There are many “research grade” observations which are plainly wrong. Sometimes I can detect them by a “geographic” species name, like Neurothemis taiwanensis in Borneo: https://www.inaturalist.org/observations/38287280 or a species outside their normal geographical range (e.g. european species in south east asia).
Some users - sometimes the observer, sometimes other people - suggests a wrong species. Well, that can happen. Next, other people just agree with that - and violà, we have a “research grade” observation.
Very often, beginners just go with any id someone provides, just agree with it, without any actual knowledge. And again, that causes a “research grade”.
Such false “research grade” observations may confuse other users who look at the images of a species, and will be shown the false ids, too.
How can we deal with that? I.e. how to prevent such false ids in the first place, and later on, how to detect them for clean up?

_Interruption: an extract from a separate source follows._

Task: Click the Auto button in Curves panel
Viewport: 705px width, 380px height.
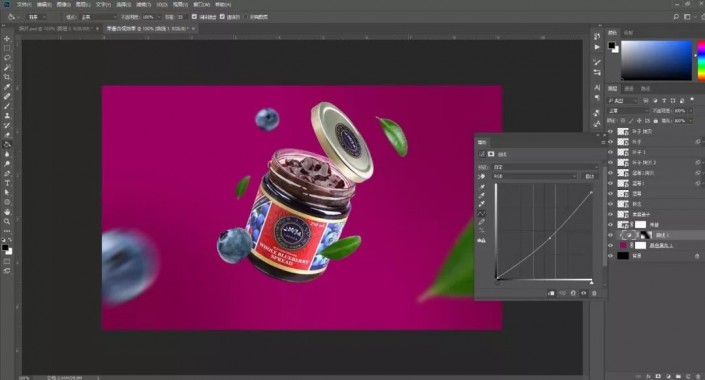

robotpie · July 9, 2020, 9:50am

Really the only way I see how to do it is to go through the research grade observations of your chosen location and/or taxa and see if there are some suspicious looking ones. Also I don’t think there is really any way of preventing false IDs as it really depends on the user’s expertise and their reliance on the ID suggestions feature. I think the safest and most polite way is if you know a research grade obs is wrong, just provide the ID as best as you can and if possible provide reasonings. Whether the identifiers choose to act on that new information is really up to them.

bernhard_hiller · July 9, 2020, 10:05am

Exactly that’s the problem. I do not know many plants / animals at species level, but rather at family level. So I fear I’d falsely “destroy” to many ids at species level by doing so.

Just a rather fresh (not research grade) example: https://www.inaturalist.org/observations/52120519
I really doubt that the id given by the observer is ok. I was tempted to say it’s Rubiaceae, but not sure. So I just left a comment and wait for the user to react.

lotteryd · July 9, 2020, 10:05am

Welcome! FYI here is a page related to dealing with some of the same issues that you identify:
https://forum.inaturalist.org/t/computer-vision-clean-up-wiki/7281

If you notice a pattern of misid with a particular species, you can add it to the list. Or, if you notice a familiar species on the list, feel free to help with corrections based on your expertise!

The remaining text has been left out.